■ **AIM OF THE EXERCISE**
Once the line holding "You are a computer-use" is found in the entries below, transcribe exactly every line up to and including the one holding "The height and width of the screenshot is (110, 156).", but leave out the pictures.

■ **WORKING DATA**
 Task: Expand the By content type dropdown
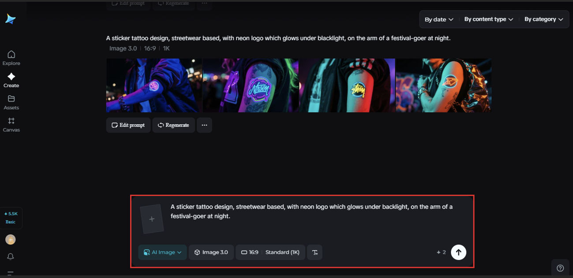tap(488, 19)
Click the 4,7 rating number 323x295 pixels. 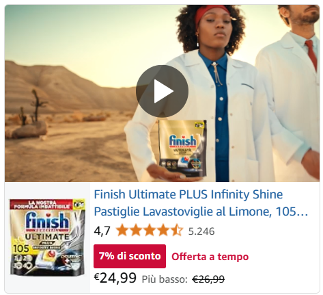coord(102,231)
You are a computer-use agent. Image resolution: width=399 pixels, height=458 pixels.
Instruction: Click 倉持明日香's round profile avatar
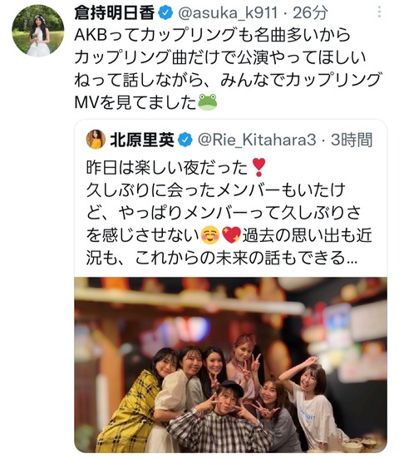[38, 31]

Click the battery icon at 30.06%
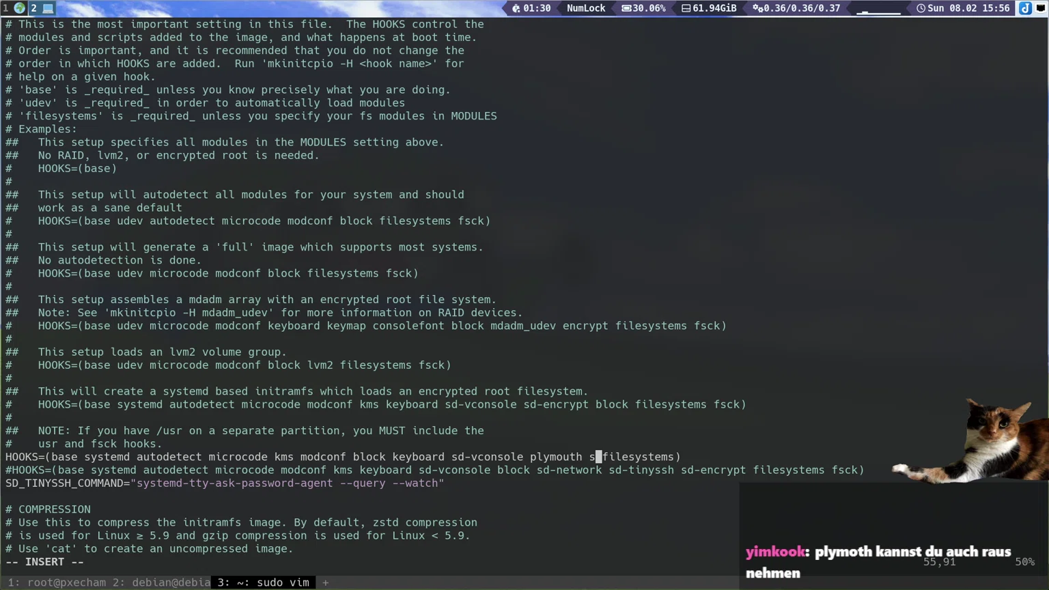click(626, 8)
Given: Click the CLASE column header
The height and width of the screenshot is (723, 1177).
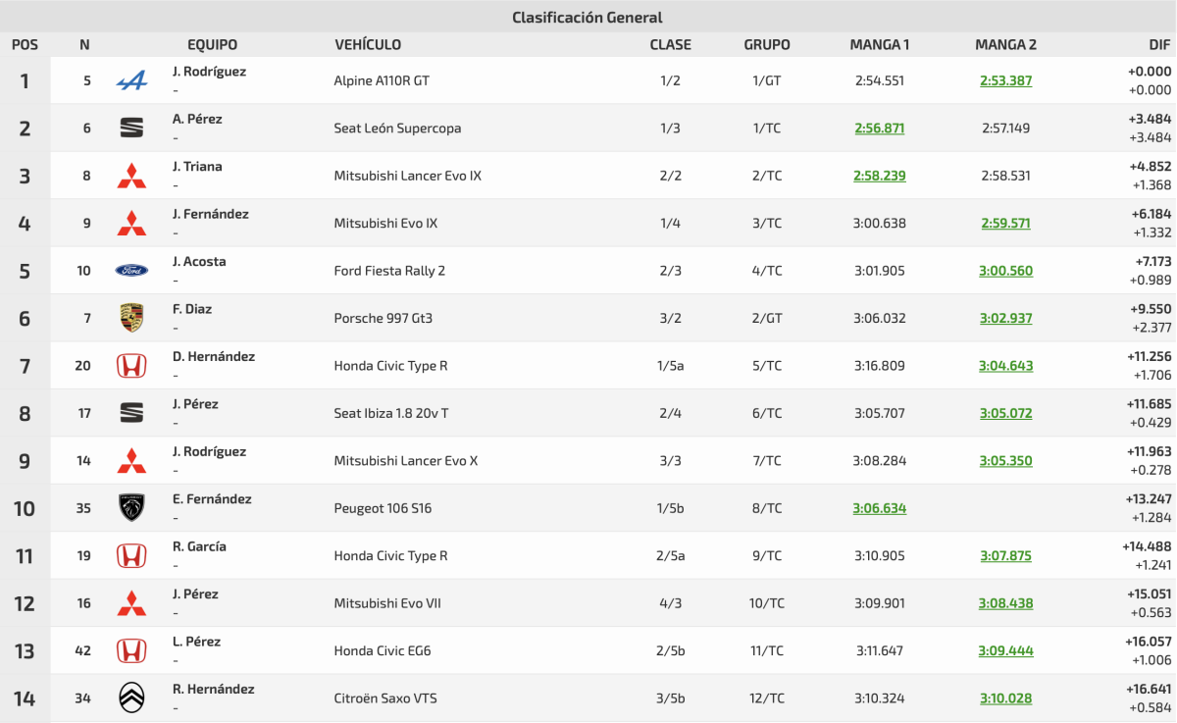Looking at the screenshot, I should (670, 45).
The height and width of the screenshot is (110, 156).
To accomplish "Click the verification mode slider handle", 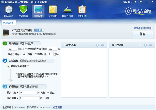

■ **ANSWER BELOW**
You are a computer-use agent. Image resolution: width=399 pixels, height=458 pixels.
Instruction: Click 倉持明日香's round profile avatar
[38, 31]

Click the battery icon at 30.06%
click(626, 8)
Given: Click the CLASE column header
The height and width of the screenshot is (723, 1177).
Looking at the screenshot, I should (670, 45).
The height and width of the screenshot is (110, 156).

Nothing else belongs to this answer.